Thursday, September 4, 2014

So Maybe I Was A Wrong & The Seaon I Can't Shake


He said there would be times that we'd desire to see The Day, and yet we "will not see it." We are the ones, the people group, who desire after a sign because we want justice already and who is able to bring it but God, Himself? And I've read and re-read, because surely I've had it right (or wrong in this case)? That I am to know, that we will know, the times and the seasons? In my furious word search, I only found things like: take heed, watch, and pray. But as for the seasons, I found that it is not for me to know.

So I walked away, empty-handed from what I once believed this meant to me. These days there is a river of peace and hope that endures beyond my feeble understanding, beyond the media frenzy, beyond what the world is offering both in blessings and persecutions. I have been carried away by these two themes and for the life of me, I haven't been able to shake them.

This leaves me to watch the crimson red in our Autumn Blaze, or the fading gold's from an October Glory, and the chilly finger of dropping temps crawling up my arm from my favorite patio chair. I will keep my eye out for the leaf to fall, one after another, until I have a pile of them blowing away, to God knows where.

It'd seem the season keeps telling me what time it is and there are days my soul may cry for a little bit of heaven but, Oh!, the maples which ignite with life right here in front of me. And then there is the news which borough's like burned cigarette stains inside my aching soul for all the pain out there, that is more than one person can bear.

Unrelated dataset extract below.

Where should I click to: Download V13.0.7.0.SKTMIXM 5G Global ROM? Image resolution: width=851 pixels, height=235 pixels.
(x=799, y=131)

So I will heed, watch, and pray. And maybe my prayers will resemble groans and heartache, rather than intelligible words. But I will look for the rain that is surely to come as the Live Oaks, the Post Oaks, the Winged Elm, and the Chinese Pistachio trees begin to slip off their garments in praise. 


I believe where evil increases, Good increases even more.

All in all, each season is a co-laboring one where there are no separations when people are
one in Christ.

And if I peeled the layers back, took my French-English-Germanic-American Indian roots out of the equation, if I removed any identifying markers, and peered into the roots of each and every season, the ministry of reconciliation would look all the same. I need God and I need to be reconciled even if I'm swimming upstream against my angst and my own personal cynic.
"He has committed to us the message of reconciliation." 2 Corinthians 5:19 NKJ

We are called to be salty and we may have our ideas of how that looks when played out, but it too ends with peace for one another. I firmly believe that each of us was designed so uniquely that no two gifts will look the same, even though God says that there are many.

That has been like marrow to my soul.  I know the world can not offer true peace, for that is as fruitless as the rumors surrounding its wars. But rather there is a peace, the kind Jesus gives, the kind that continues to baffle me, the kind which holds hands with the salty ones, the kind that seasons me. And that right there is the season of hope for me and a season I have come to know.
"Salt is good, but if the salt loses its flavor, how will you season it? Have salt in yourselves, and have peace with one another.” Mark 9:58




~~tammy


Monday, August 11, 2014

I'm A White Girl in the Deep South And I'm "Going There"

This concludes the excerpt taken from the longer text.